North Korea fires more weapons and denounces US military drills

The rising temperature on the peninsula threatens to derail putative negotiations between Pyongyang and Washington

People watch a TV showing a file image of a North Korea's missile launch during a news program at the Seoul Railway Station in Seoul, South Korea, Tuesday, Aug. 6, 2019. North Korea on Tuesday continued to ramp up its weapons demonstrations by firing unidentified projectiles twice into the sea while lashing out at the United States and South Korea for continuing their joint military exercises that the North says could derail fragile nuclear diplomacy. The sign reads "North Korea could seek a new road." (AP Photo/Ahn Young-joon)
Powered by automated translation

North Korea threatened on Tuesday to carry out more weapons tests after it fired its fourth pair of projectiles in less than two weeks following the start of joint exercises between the US and the South.

The rising temperature on the peninsula threatens to derail putative negotiations between Pyongyang and Washington, with the North saying the combined drills were a "flagrant violation" of the process.

Pyongyang has always been infuriated by military exercises between the South and US, seeing them as rehearsals for invasion, but in the past it has tended to avoid carrying out missile tests while the war games were taking place.

The speed of its statement Tuesday was also unusual, coming within an hour of the launch, rather than the more normal day later.

The North fired "two projectiles that are assumed to be short-range ballistic missiles" from South Hwanghae province on its west coast, Seoul's Joint Chiefs of Staff said.

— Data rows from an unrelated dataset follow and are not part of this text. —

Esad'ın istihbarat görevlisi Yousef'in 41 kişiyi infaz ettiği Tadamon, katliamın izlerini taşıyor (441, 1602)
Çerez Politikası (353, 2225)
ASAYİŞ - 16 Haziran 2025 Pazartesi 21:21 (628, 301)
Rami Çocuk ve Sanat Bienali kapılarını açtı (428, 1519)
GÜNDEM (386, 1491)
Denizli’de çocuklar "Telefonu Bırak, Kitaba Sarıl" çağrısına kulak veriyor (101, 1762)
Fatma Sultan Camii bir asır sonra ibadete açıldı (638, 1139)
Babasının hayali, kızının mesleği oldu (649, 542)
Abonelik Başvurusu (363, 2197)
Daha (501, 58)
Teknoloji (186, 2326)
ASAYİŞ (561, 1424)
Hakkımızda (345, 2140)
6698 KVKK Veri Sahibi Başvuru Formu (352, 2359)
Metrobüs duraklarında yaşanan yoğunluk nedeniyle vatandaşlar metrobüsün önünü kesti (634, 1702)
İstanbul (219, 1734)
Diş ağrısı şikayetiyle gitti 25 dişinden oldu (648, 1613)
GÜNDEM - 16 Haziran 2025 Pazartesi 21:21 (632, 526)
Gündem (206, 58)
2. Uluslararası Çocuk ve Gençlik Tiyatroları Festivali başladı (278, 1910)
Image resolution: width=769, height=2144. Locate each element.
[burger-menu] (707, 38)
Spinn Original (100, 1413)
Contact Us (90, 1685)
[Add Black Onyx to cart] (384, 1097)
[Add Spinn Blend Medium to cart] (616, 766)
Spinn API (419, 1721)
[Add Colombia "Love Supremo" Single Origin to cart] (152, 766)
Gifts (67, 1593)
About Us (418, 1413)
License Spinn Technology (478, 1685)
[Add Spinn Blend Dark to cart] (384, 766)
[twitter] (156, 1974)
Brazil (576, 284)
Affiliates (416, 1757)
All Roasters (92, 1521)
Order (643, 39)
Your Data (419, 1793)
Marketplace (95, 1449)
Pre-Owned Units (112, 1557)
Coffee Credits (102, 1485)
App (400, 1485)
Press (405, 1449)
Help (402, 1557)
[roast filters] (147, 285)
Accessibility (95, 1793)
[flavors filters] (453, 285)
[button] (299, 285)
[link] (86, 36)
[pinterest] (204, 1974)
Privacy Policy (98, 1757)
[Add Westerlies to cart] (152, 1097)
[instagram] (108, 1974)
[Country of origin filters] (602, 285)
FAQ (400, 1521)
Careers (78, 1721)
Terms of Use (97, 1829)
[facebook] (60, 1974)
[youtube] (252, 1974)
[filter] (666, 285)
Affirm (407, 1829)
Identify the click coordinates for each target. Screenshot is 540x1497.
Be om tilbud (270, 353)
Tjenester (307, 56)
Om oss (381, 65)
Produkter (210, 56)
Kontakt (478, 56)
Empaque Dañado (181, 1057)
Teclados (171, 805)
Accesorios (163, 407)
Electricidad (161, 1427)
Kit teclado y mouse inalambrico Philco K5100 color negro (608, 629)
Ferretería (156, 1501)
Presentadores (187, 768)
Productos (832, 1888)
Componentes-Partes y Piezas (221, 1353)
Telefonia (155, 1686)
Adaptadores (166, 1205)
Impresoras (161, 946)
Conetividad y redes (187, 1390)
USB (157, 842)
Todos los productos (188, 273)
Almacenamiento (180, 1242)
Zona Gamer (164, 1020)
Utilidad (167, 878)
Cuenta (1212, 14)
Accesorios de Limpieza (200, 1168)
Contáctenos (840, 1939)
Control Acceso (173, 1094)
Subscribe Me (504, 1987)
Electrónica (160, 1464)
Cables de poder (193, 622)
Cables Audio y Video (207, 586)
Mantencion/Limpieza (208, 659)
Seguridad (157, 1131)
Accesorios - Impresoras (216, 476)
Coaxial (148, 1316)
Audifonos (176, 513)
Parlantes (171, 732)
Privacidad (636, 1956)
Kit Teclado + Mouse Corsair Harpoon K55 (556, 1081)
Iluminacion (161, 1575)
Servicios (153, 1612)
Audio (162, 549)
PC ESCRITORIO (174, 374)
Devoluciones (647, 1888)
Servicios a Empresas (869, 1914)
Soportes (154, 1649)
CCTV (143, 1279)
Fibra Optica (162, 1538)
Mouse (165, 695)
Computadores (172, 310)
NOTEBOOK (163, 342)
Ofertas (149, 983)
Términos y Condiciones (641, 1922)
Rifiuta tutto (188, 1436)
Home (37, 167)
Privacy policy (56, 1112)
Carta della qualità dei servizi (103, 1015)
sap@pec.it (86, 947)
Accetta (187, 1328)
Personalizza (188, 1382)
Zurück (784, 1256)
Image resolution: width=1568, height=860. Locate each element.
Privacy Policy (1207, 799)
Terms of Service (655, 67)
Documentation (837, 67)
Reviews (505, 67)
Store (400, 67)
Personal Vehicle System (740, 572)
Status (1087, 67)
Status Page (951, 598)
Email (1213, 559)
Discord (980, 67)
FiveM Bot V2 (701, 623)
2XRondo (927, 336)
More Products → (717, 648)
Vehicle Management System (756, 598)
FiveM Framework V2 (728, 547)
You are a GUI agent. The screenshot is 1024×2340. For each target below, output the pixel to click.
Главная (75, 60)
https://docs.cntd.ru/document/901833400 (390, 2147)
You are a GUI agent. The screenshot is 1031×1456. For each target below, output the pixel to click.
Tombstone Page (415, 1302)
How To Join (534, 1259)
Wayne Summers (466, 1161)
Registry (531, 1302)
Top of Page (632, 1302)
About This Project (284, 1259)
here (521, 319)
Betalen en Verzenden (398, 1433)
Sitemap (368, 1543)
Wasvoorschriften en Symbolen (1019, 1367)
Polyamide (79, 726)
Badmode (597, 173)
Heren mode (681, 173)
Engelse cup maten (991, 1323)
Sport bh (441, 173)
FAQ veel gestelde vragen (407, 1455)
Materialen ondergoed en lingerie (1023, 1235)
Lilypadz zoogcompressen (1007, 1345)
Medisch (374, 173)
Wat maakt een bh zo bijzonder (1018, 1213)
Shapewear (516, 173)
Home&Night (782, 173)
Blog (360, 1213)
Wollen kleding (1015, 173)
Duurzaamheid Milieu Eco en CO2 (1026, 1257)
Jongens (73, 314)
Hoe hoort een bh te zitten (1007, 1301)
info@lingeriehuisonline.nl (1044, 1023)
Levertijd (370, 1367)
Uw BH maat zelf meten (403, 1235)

They flew about 450 kilometres across the peninsula and into the East Sea, also known as the Sea of Japan, reaching an altitude of 37 kilometres and a speed of "at least Mach 6.9", the South's military said.

That puts them around the middle of the range of projectiles that have been fired by the North four times in the past 12 days.

Seoul has said all were likely to be short-range ballistic missiles — the North is banned from ballistic missile launches under UN Security Council resolutions — while Pyongyang has described some as a "large-calibre multiple-launch guided rocket system" or "tactical guided weapon".

The latest launch came after the South Korean and US militaries began mainly computer-simulated joint exercises on Monday to test Seoul's ability to take operational control in wartime.

Less than an hour after the North's weapons test, an official of its foreign ministry said the drills were "an undisguised denial and a flagrant violation" of the diplomatic process between Pyongyang, Washington and Seoul.

All joint drills between the South and the US were "aggressive war exercises simulating the surprise and pre-emptive attack on the DPRK", the  representative said in a statement carried by the official KCNA news agency.

"So we are compelled to develop, test and deploy the powerful physical means essential for national defence," the official added. "The US and south Korean authorities cannot counter this even though they have 10 mouths."

The North attacked its neighbour in 1950, triggering the Korean War, but has long argued it needs nuclear weapons to defend itself against invasion from the US.

Park Won-gon, an international relations professor at Handong Global University, said more missile launches during the joint exercises were "highly likely".

If dialogue resumed later, he added, "it can use these missile tests to pressure Seoul and Washington".

"The problem is that South Korea and the US virtually haven't responded at all to these recent launches, allowing Pyongyang to test as many times as they want," he said.

US President Donald Trump last week downplayed the North's launches, saying the North's leader Kim Jong-un would not want to "disappoint" him.

After a year of mutual threats and mounting tension, the two men held a historic summit in Singapore last year, where Kim made a vague pledge to work towards "denuclearisation of the Korean peninsula".

A second summit in Hanoi in February broke up amid disagreements over sanctions relief and what Pyongyang might be willing to give up in return.

Mr Trump and Mr Kim agreed to resume nuclear talks during an impromptu June meeting in the Demilitarised Zone that divides the peninsula, but that working-level dialogue has yet to begin.